Redistricting is underway across Florida. Every ten years, census data is used to redraw boundary lines for all districts in Florida. This week in Tampa, Democratic State Representatives Susan Valdes and Dianne Hart hosted a town hall meeting on upcoming redistricting across the state. Hart is on the State Legislative Redistricting Subcommittee and spoke about the process and maps they’re working with. She has concerns about splitting the Black community.
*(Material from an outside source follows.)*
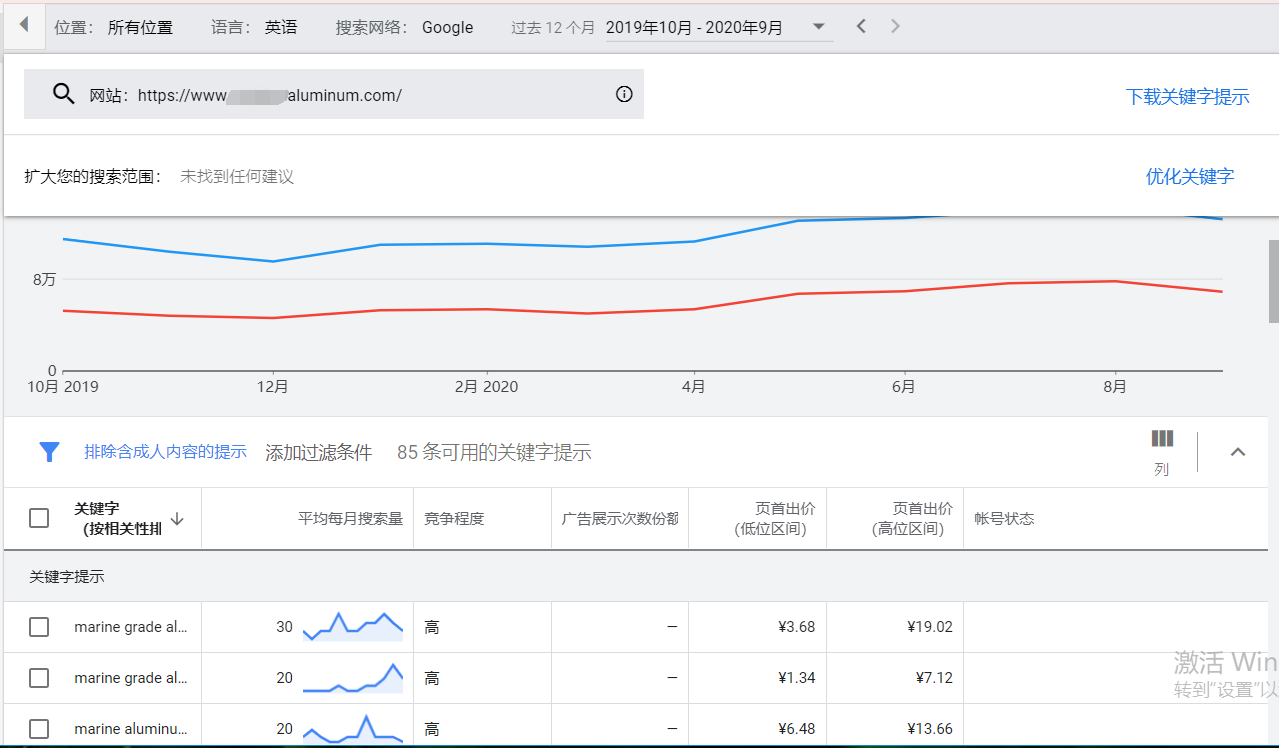The height and width of the screenshot is (748, 1279).
Task: Click the vertical scrollbar thumb
Action: 1273,281
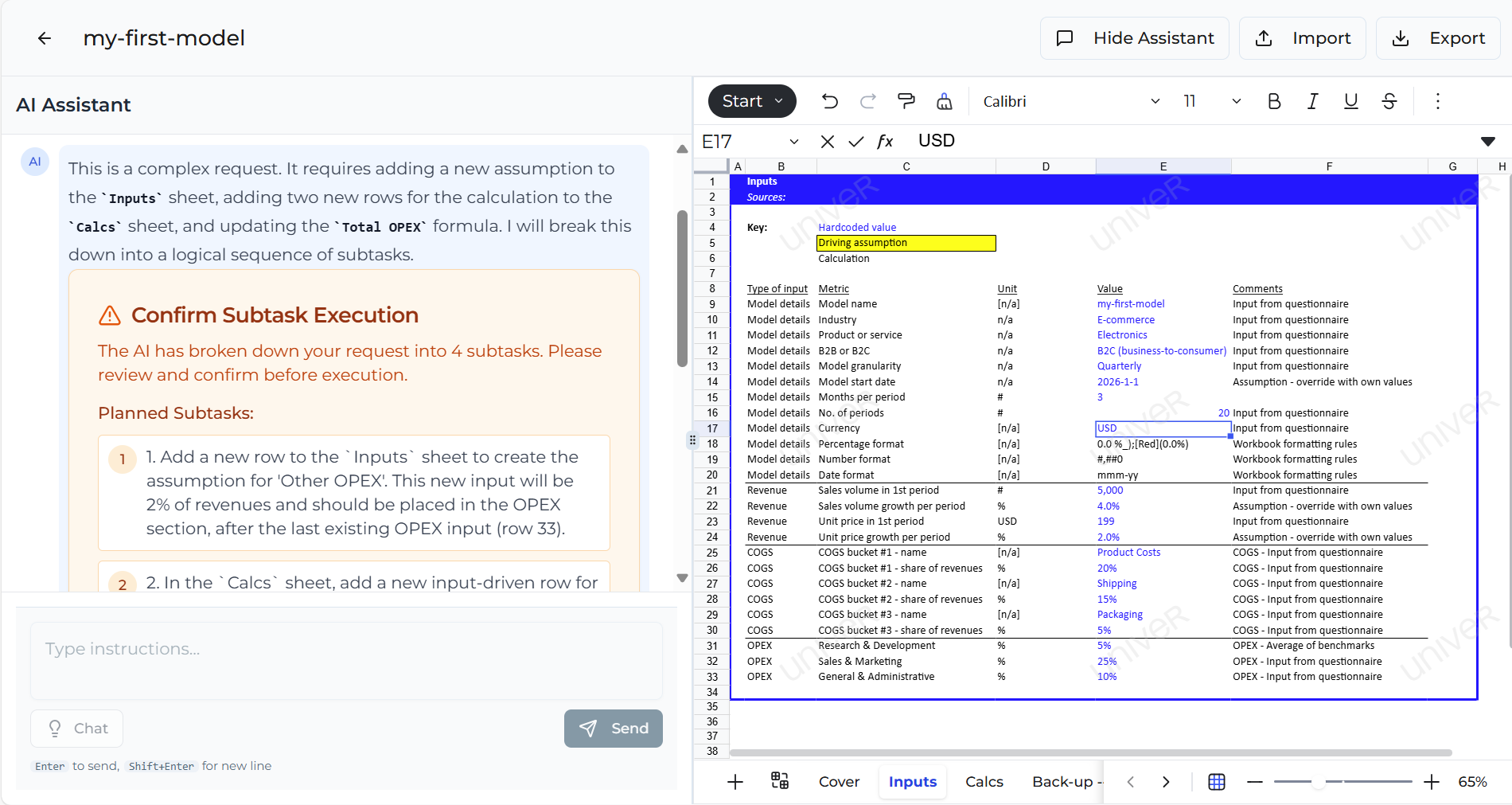Toggle bold formatting

pos(1274,101)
“The lines should not be zigzag all around,” Hart said. “What we sometimes hear is gerrymandering. But to keep districts whole, to be able to keep your cities whole.”

A community split

Each State House district should have about 175,000 residents. District lines can’t discriminate on the basis of race or ethnicity. With a massive influx of new residents in Florida, especially the Tampa Bay area, redistricting has gotten even more complicated and the current maps reflect that.
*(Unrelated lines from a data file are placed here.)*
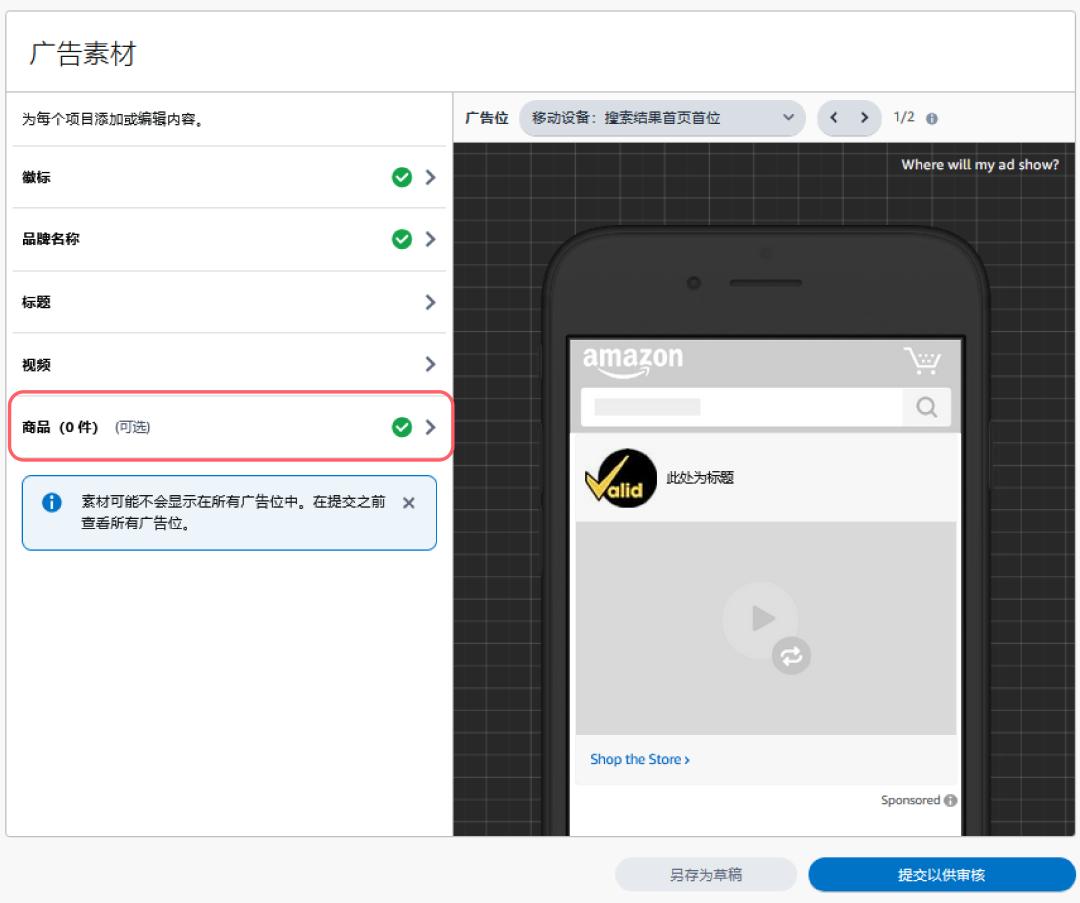
Task: Go to next ad placement preview
Action: 865,118

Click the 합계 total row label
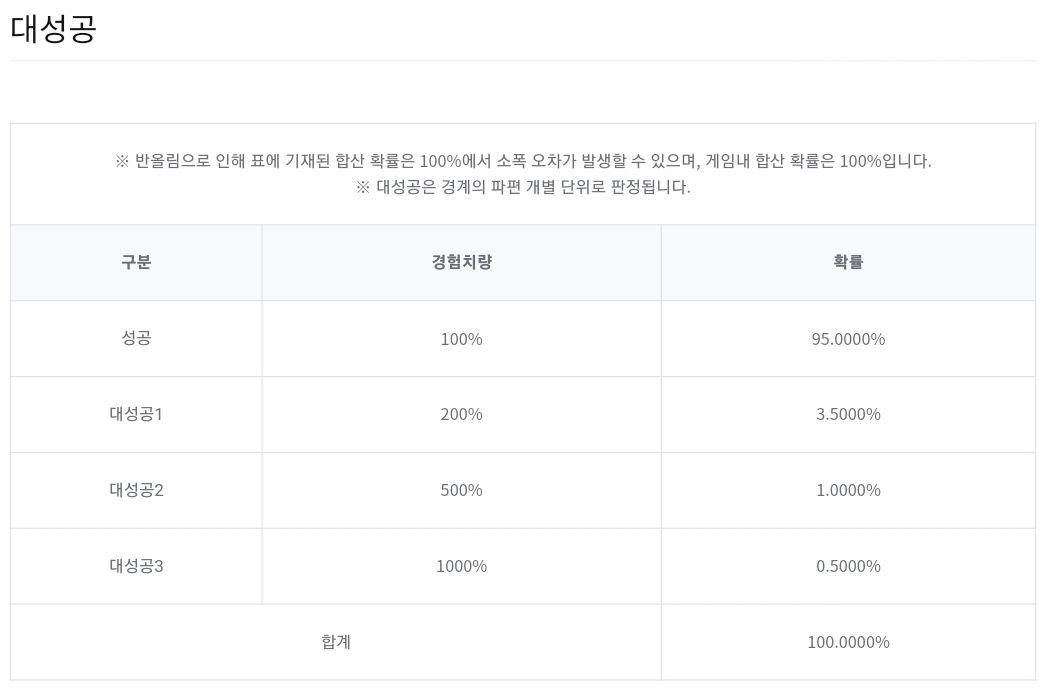click(x=336, y=642)
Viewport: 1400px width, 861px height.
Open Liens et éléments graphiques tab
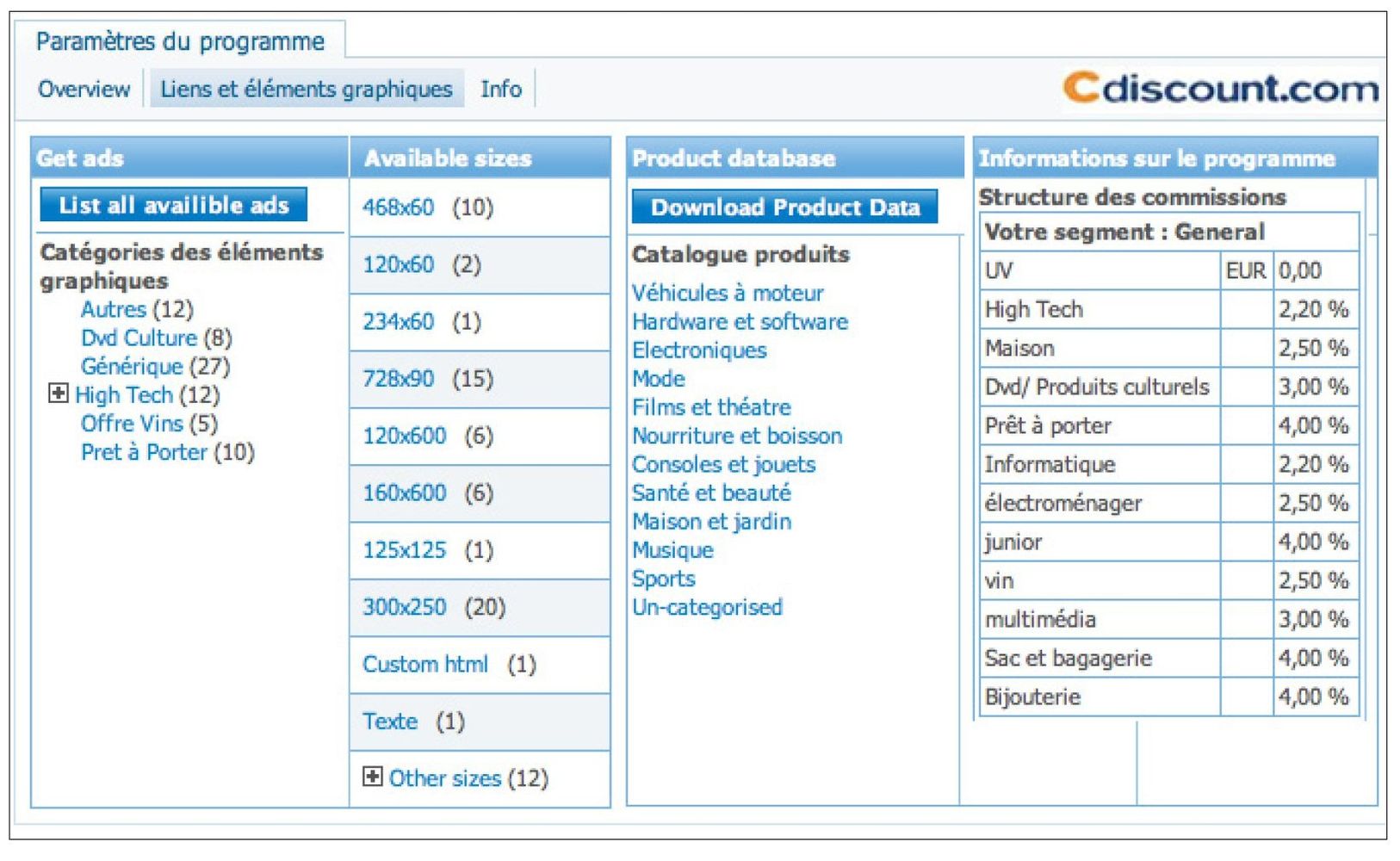[x=307, y=90]
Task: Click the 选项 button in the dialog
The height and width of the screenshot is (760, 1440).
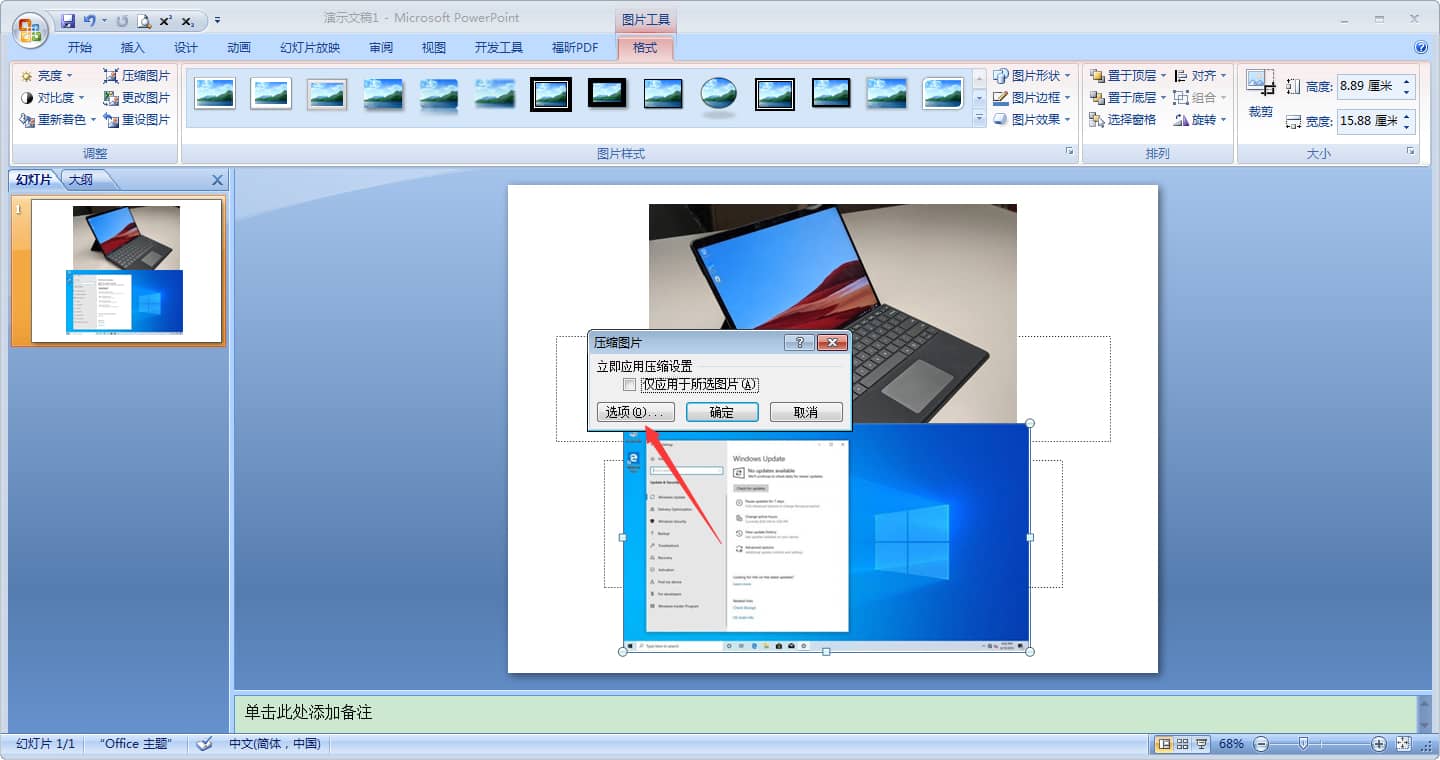Action: 637,411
“In the city of Tampa, we are going to let a Black community darn near in half,” Hart said. “And then we’re going to pick up the Blacks over in South St. Pete to create that minority access.”

Hart says water is considered contiguous in the drawing of maps. That’s how some current maps could potentially combine Black communities in Tampa and St. Pete into one district. 

District communities could be combined

“St. Pete doesn’t want to come to Tampa to meet with their representatives or vice versa,” Hart said. “They’d like to have a representative in the same area, just as the people in Tampa, in that particular district, would like to have their very own representative.”

District numbers do change, Hart says, and that isn’t cause for concern. But what does matters is how counties are kept intact and how communities are maintained.

“The issue is how are lines drawn,” Hart said. “And whether or not cities are kept whole, and whether or not counties are kept whole as they draw the various boundary lines.”

This week the Florida Legislature begins its regular session. Hart says residents should watch the redistricting subcommittee’s meeting next Tuesday at 4 in the afternoon on the Florida Channel. She also encourages citizens to give feedback on proposed maps at visit floridaredistricting.gov.